Tiongkok, Bolong.id – Dilansir Sina News, India telah melarang 59 aplikasi Tiongkok. AS larang penggunaan TikTok karena masalah keamanan. Lalu sebenarnya siapa yang memprovokasi? Mengapa Douyin (TikTok) versi luar Tiongkok jadi topik yang panas?

Sama halnya dengan Douyin di Tiongkok, TikTok juga cepat populer di pasar internastional. Hanya dalam waktu singkat, sudah ada 2 milyar unduhan aplikasi TikTok di seluruh dunia.
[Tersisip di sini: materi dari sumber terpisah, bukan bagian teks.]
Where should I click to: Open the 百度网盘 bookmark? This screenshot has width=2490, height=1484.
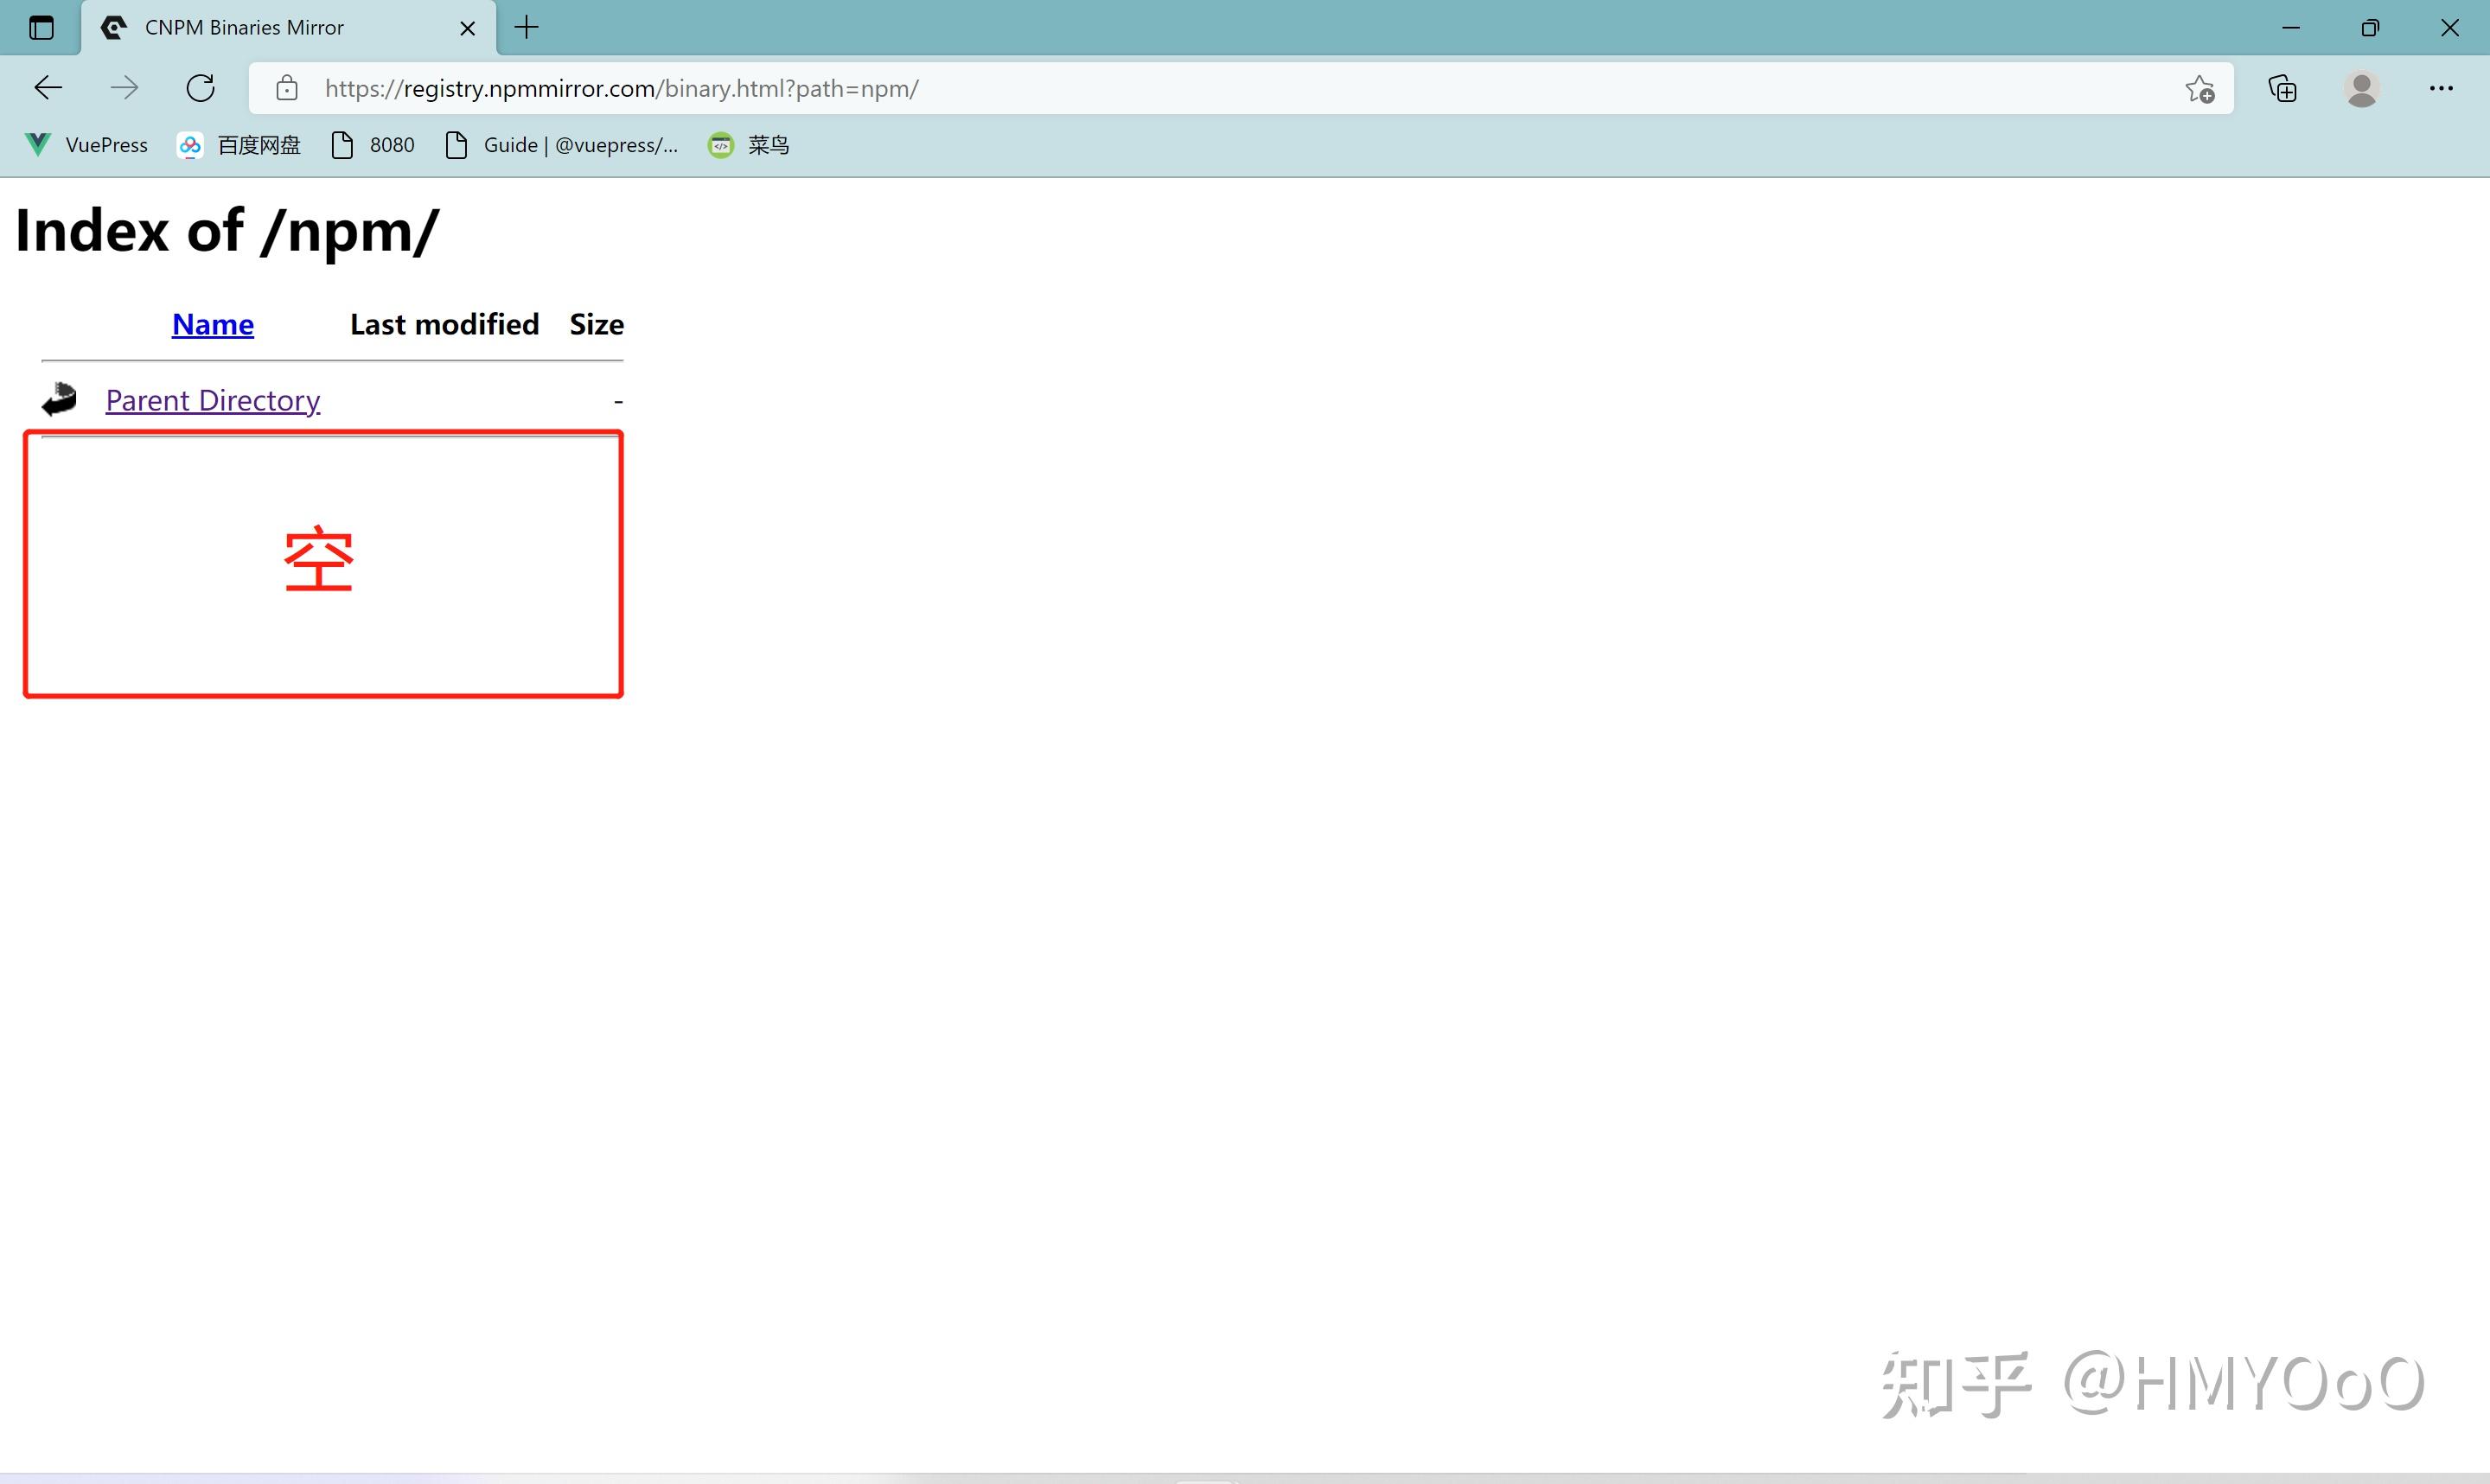click(x=239, y=145)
Meski Douyin dan TikTok seperti saudara kembar, namun siapa sangka menurut ByteDance, dua aplikasi ini ternyata berbeda.

Terkait dengan isu-isu tentang TikTok di luar Tiongkok, ByteDance akhirnya melarang masyarakat Tiongkok menggunakan TikTok mulai April lalu. Tentu saja masyarakat Tiongkok tidak setuju, mereka menganggap hal ini merupakan kesenjangan antara ekologi dan ideologi budaya. Meski demikian, mereka pun khawatir dengan eksistensi dan isu yang beredar tentang TikTok di luar Tiongkok.

Kebijakan India dan AS terhadap aplikasi Tiongkok termasuk TikTok, menyebabkan Jepang dan negara-negara lain mengikuti kebijakan tersebut.

Mungkin kebijakan pemerintah India lebih “bijaksana”. Sebab pemerintah India menganggap kurangnya kontrol dan pengawasan konten di TikTok yang akan memiliki dampak negatif pada generasi muda India. Namun, kebijakan AS atas tuduhan “membahayakan keamanan  nasional” pada TikTok cukup sulit untuk dimengerti.

Banyak analisis yang mengatakan, keberhasilan TikTok menjadi ancaman fatal bagi Facebook dan Google dalam hal media sosial, iklan, aliran informasi, dan durasi online. Faktor inilah yang membuat AS menarik penggunaan TikTok.

Sebelum adanya kebijakan itu, TikTok mengharapkan profit tahunan sebesar USD500 juta atau sekitar Rp7,3 triliun di AS. Padahal di pendapatan global AS tahun lalu saja hanya sebesar USD200-300 juta atau sekitar Rp2,9 triliun hingga Rp4,4 triliun.

Diperkirakan dendam inilah yang membuat AS menuduh TikTok sebagai alat “perang informasi”. Ketika TikTok menjadi semakin populer di dunia Barat, AS tidak dapat mengontrol arus informasi dan data pengguna, sehingga mereka khawatir TikTok akan membahayakan keamanan nasional yang pada kenyataannya hanya mengguncang hegemoni informasi mereka. (*)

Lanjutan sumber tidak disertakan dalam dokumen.